## Task instructions
Each entry should be written out again exactly, so that nothing is lost.

Items from a data source
== Segment start ==

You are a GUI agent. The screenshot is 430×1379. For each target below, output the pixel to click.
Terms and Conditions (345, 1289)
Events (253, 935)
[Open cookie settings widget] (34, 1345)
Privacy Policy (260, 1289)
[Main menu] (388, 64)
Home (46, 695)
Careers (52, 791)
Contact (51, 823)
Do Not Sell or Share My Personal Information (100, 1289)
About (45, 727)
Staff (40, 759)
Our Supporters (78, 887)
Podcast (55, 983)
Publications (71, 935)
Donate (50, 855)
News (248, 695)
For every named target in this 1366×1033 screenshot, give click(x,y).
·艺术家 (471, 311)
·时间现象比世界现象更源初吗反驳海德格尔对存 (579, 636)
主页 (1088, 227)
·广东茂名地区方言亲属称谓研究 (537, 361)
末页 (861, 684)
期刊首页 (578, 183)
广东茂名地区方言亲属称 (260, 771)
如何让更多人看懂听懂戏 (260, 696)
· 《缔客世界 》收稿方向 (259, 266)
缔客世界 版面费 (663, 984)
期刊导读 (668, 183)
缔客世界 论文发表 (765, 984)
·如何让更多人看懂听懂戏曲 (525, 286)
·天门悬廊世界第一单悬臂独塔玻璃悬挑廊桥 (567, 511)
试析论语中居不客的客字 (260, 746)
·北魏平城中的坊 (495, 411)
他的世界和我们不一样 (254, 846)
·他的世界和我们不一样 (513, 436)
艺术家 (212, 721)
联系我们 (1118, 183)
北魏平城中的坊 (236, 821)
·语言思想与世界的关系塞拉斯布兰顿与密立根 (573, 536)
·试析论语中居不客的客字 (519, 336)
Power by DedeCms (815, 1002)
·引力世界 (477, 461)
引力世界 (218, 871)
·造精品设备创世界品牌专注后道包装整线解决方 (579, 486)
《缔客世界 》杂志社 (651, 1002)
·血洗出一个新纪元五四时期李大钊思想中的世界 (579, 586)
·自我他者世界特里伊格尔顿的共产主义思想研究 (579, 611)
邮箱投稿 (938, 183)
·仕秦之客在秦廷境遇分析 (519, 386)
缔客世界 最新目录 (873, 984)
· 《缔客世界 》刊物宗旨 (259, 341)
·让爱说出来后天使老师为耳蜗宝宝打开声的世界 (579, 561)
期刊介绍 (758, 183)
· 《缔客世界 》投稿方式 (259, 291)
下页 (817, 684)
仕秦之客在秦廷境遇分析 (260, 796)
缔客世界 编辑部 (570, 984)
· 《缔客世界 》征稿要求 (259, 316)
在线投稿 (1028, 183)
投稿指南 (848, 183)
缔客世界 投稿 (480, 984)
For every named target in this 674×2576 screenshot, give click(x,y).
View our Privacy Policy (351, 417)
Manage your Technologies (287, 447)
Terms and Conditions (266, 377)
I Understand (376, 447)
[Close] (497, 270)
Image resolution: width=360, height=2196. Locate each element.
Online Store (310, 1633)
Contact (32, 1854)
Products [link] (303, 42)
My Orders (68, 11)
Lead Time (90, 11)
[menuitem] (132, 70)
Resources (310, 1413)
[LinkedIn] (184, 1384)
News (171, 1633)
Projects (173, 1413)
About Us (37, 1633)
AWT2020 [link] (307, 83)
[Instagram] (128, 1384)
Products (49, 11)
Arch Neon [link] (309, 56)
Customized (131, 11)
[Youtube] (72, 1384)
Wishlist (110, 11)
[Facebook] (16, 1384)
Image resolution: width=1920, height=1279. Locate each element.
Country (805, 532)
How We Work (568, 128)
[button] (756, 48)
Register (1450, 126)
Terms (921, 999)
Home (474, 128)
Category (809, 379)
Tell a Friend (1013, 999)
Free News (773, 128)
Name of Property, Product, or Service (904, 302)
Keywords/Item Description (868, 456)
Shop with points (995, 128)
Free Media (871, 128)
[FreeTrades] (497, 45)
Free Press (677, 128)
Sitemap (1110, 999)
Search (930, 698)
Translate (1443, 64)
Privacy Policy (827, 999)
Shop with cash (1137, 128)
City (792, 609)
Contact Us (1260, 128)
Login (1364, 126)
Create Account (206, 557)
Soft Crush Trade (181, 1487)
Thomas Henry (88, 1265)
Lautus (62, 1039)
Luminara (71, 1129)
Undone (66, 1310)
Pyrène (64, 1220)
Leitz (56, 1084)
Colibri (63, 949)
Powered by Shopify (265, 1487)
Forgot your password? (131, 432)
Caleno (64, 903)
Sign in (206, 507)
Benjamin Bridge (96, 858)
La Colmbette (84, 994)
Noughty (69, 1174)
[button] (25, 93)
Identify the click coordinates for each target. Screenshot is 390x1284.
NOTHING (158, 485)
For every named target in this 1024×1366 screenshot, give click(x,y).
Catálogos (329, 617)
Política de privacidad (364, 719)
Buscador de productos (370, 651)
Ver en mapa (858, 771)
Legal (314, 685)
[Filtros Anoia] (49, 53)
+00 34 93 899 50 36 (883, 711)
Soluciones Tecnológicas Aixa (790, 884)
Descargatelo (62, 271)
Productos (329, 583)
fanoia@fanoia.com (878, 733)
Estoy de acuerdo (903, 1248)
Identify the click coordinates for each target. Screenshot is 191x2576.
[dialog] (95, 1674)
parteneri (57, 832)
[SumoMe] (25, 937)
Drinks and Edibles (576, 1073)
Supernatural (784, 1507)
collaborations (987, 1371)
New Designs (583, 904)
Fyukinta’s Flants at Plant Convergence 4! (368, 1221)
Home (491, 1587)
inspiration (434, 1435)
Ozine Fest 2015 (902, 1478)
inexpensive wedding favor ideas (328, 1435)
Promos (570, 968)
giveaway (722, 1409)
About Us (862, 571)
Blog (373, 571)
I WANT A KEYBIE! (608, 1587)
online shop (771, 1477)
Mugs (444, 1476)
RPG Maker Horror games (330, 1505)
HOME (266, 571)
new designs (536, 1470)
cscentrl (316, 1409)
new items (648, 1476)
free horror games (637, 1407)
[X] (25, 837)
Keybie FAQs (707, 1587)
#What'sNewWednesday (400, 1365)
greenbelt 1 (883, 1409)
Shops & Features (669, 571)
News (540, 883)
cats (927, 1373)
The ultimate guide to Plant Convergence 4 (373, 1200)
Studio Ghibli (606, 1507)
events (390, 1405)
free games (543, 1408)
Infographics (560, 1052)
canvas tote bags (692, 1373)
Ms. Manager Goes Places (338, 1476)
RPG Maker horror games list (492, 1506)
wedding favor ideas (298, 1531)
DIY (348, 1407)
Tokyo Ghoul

== Segment end ==

## Solution for this problem
You are a GUI agent. The screenshot is 430×1379. For each target below, output the pixel to click.
Terms and Conditions (345, 1289)
Events (253, 935)
[Open cookie settings widget] (34, 1345)
Privacy Policy (260, 1289)
[Main menu] (388, 64)
Home (46, 695)
Careers (52, 791)
Contact (51, 823)
Do Not Sell or Share My Personal Information (100, 1289)
About (45, 727)
Staff (40, 759)
Our Supporters (78, 887)
Podcast (55, 983)
Publications (71, 935)
Donate (50, 855)
News (248, 695)
For every named target in this 1366×1033 screenshot, give click(x,y).
·艺术家 (471, 311)
·时间现象比世界现象更源初吗反驳海德格尔对存 (579, 636)
主页 (1088, 227)
·广东茂名地区方言亲属称谓研究 (537, 361)
末页 (861, 684)
期刊首页 (578, 183)
广东茂名地区方言亲属称 (260, 771)
如何让更多人看懂听懂戏 (260, 696)
· 《缔客世界 》收稿方向 (259, 266)
缔客世界 版面费 (663, 984)
期刊导读 (668, 183)
缔客世界 论文发表 (765, 984)
·如何让更多人看懂听懂戏曲 (525, 286)
·天门悬廊世界第一单悬臂独塔玻璃悬挑廊桥 (567, 511)
试析论语中居不客的客字 (260, 746)
·北魏平城中的坊 (495, 411)
他的世界和我们不一样 (254, 846)
·他的世界和我们不一样 (513, 436)
艺术家 (212, 721)
联系我们 (1118, 183)
北魏平城中的坊 (236, 821)
·语言思想与世界的关系塞拉斯布兰顿与密立根 (573, 536)
·试析论语中居不客的客字 (519, 336)
Power by DedeCms (815, 1002)
·引力世界 (477, 461)
引力世界 (218, 871)
·造精品设备创世界品牌专注后道包装整线解决方 (579, 486)
《缔客世界 》杂志社 (651, 1002)
·血洗出一个新纪元五四时期李大钊思想中的世界 (579, 586)
·自我他者世界特里伊格尔顿的共产主义思想研究 (579, 611)
邮箱投稿 (938, 183)
·仕秦之客在秦廷境遇分析 (519, 386)
缔客世界 最新目录 (873, 984)
· 《缔客世界 》刊物宗旨 (259, 341)
·让爱说出来后天使老师为耳蜗宝宝打开声的世界 (579, 561)
期刊介绍 (758, 183)
· 《缔客世界 》投稿方式 (259, 291)
下页 (817, 684)
仕秦之客在秦廷境遇分析 (260, 796)
缔客世界 编辑部 (570, 984)
· 《缔客世界 》征稿要求 (259, 316)
在线投稿 (1028, 183)
投稿指南 (848, 183)
缔客世界 投稿 (480, 984)
For every named target in this 674×2576 screenshot, give click(x,y).
View our Privacy Policy (351, 417)
Manage your Technologies (287, 447)
Terms and Conditions (266, 377)
I Understand (376, 447)
[Close] (497, 270)
Image resolution: width=360, height=2196. Locate each element.
Online Store (310, 1633)
Contact (32, 1854)
Products [link] (303, 42)
My Orders (68, 11)
Lead Time (90, 11)
[menuitem] (132, 70)
Resources (310, 1413)
[LinkedIn] (184, 1384)
News (171, 1633)
Projects (173, 1413)
About Us (37, 1633)
AWT2020 [link] (307, 83)
[Instagram] (128, 1384)
Products (49, 11)
Arch Neon [link] (309, 56)
Customized (131, 11)
[Youtube] (72, 1384)
Wishlist (110, 11)
[Facebook] (16, 1384)
Image resolution: width=1920, height=1279. Locate each element.
Country (805, 532)
How We Work (568, 128)
[button] (756, 48)
Register (1450, 126)
Terms (921, 999)
Home (474, 128)
Category (809, 379)
Tell a Friend (1013, 999)
Free News (773, 128)
Name of Property, Product, or Service (904, 302)
Keywords/Item Description (868, 456)
Shop with points (995, 128)
Free Media (871, 128)
[FreeTrades] (497, 45)
Free Press (677, 128)
Sitemap (1110, 999)
Search (930, 698)
Translate (1443, 64)
Privacy Policy (827, 999)
Shop with cash (1137, 128)
City (792, 609)
Contact Us (1260, 128)
Login (1364, 126)
Create Account (206, 557)
Soft Crush Trade (181, 1487)
Thomas Henry (88, 1265)
Lautus (62, 1039)
Luminara (71, 1129)
Undone (66, 1310)
Pyrène (64, 1220)
Leitz (56, 1084)
Colibri (63, 949)
Powered by Shopify (265, 1487)
Forgot your password? (131, 432)
Caleno (64, 903)
Sign in (206, 507)
Benjamin Bridge (96, 858)
La Colmbette (84, 994)
Noughty (69, 1174)
[button] (25, 93)
Identify the click coordinates for each target. Screenshot is 390x1284.
NOTHING (158, 485)
For every named target in this 1024×1366 screenshot, give click(x,y).
Catálogos (329, 617)
Política de privacidad (364, 719)
Buscador de productos (370, 651)
Ver en mapa (858, 771)
Legal (314, 685)
[Filtros Anoia] (49, 53)
+00 34 93 899 50 36 (883, 711)
Soluciones Tecnológicas Aixa (790, 884)
Descargatelo (62, 271)
Productos (329, 583)
fanoia@fanoia.com (878, 733)
Estoy de acuerdo (903, 1248)
Identify the click coordinates for each target. Screenshot is 191x2576.
[dialog] (95, 1674)
parteneri (57, 832)
[SumoMe] (25, 937)
Drinks and Edibles (576, 1073)
Supernatural (784, 1507)
collaborations (987, 1371)
New Designs (583, 904)
Fyukinta’s Flants at Plant Convergence 4! (368, 1221)
Home (491, 1587)
inspiration (434, 1435)
Ozine Fest 2015 (902, 1478)
inexpensive wedding favor ideas (328, 1435)
Promos (570, 968)
giveaway (722, 1409)
About Us (862, 571)
Blog (373, 571)
I WANT A KEYBIE! (608, 1587)
online shop (771, 1477)
Mugs (444, 1476)
RPG Maker Horror games (330, 1505)
HOME (266, 571)
new designs (536, 1470)
cscentrl (316, 1409)
new items (648, 1476)
free horror games (637, 1407)
[X] (25, 837)
Keybie FAQs (707, 1587)
#What'sNewWednesday (400, 1365)
greenbelt 1 (883, 1409)
Shops & Features (669, 571)
News (540, 883)
cats (927, 1373)
The ultimate guide to Plant Convergence 4 (373, 1200)
Studio Ghibli (606, 1507)
events (390, 1405)
free games (543, 1408)
Infographics (560, 1052)
canvas tote bags (692, 1373)
Ms. Manager Goes Places (338, 1476)
RPG Maker horror games list (492, 1506)
wedding favor ideas (298, 1531)
DIY (348, 1407)
Tokyo Ghoul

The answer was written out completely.